His first official attempt at the school spelling test started with the word CROP. He made a good stab at it but summed up his feelings by replacing the O with an A.

The teacher put a polite cross next to it and moved on.

And then we have reading.

Off he cracks 'Biff and Chip are at the castle. Biff looks up. There is a...... what's this word mummy?'.

The world is face. F.A.C.E.

'Sound it out. SOUND IT OUT!' I bellow, forgetting that face isn't really that phonetic. Something to do with a magic E.





Facker! It says Facker!

Oh dear god.

'There is a facker at the window'.

I start to laugh.

I can't stop.

Pleased that he's actually pleased me, he continues.

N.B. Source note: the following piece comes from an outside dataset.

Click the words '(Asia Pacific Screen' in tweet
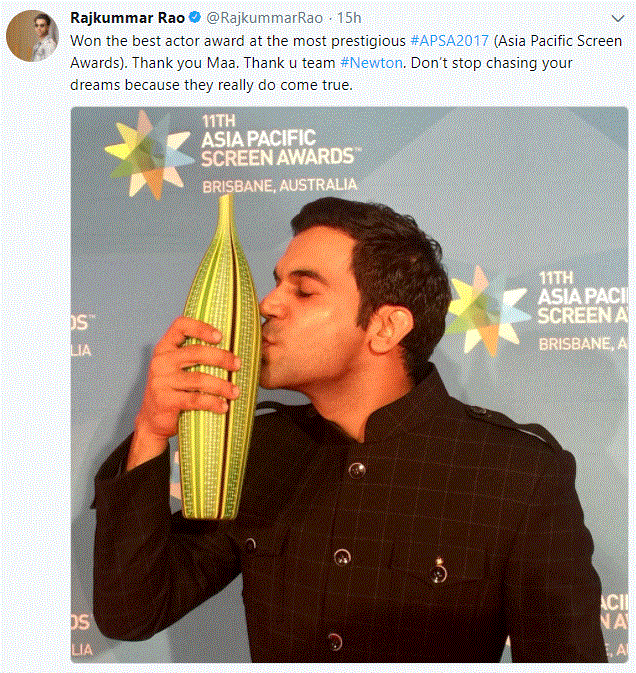[557, 41]
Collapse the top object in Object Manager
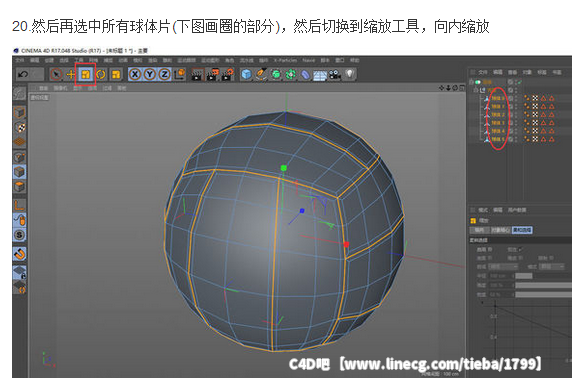This screenshot has height=383, width=575. (x=472, y=82)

'Kipper looks up. 'I can't see a facker' he says'.

'They go into the castle to look for the facker'.

By this point I'm laughing so hard I can't breath and both kids, ultra-happy, that for once I'm not gritting my teeth and sighing, start to rush around the house screeching FACKER FACKER FACKER. FIND THE FACKER!'.

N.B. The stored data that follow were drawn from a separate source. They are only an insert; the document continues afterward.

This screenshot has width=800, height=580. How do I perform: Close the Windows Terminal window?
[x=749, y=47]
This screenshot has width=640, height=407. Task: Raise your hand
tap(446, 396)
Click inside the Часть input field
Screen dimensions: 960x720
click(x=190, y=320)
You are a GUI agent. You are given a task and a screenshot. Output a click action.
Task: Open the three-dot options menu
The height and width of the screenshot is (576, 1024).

Oh crop I think, here we go again.....


  1. Hilarious!
    Crop just about sums up what my son felt about school too!
    Oh dear, my collage course class is going to have me in stitches - this one is all about the "facker"
    Sue xx

  2. Oh crop, here we go again!! ROFL

  3. facking brilliant as always

  4. Kill Biff. Kill Chip.

    I used to write in my daughter's reading report book things like 'If you sent home interesting books we might read them'

    Even seeing 'Biff' and 'Chip' fills me with bile.

    Let him watch Scooby Doo instead. Much better. Oh and don't get that ear sorted - it's a goldmine for godssakes!

  5. I have to say, our school has done away with Biff & Chip and now sends home books kids want to read.

    And spelling tests at 5? Dear God...

    Sorry, Sticky, don't wanna diss your boys' school, but that's facking crop...

  6. Okay, I think I just may have peed, just a teeny bit!
    Thing is, I can see and hear my boys at the same age... so...good luck with that then ;-)
    from another facker in the NCT!

  7. We read Biff and Chip 20 years ago - I can't believe they are still alive. Although much funnier nowadays it seems!

  8. Oh dear! Mind you, on a practical level, that's where using the pictures come in useful - next time ask him to look at the pictures and see if that helps (ie if there's a F A C E at the window and he can see that there's someone looking in the window, he might be able to read the word without further prompting). But that might reduce the amusement element of the exercise ;-) I'd always tried to get L to read her books without using the pictures to help, but then attended a school curriculum evening that got us to 'read' code with and without the pictures to show how much the pictures can help when learning to read, which was very interesting.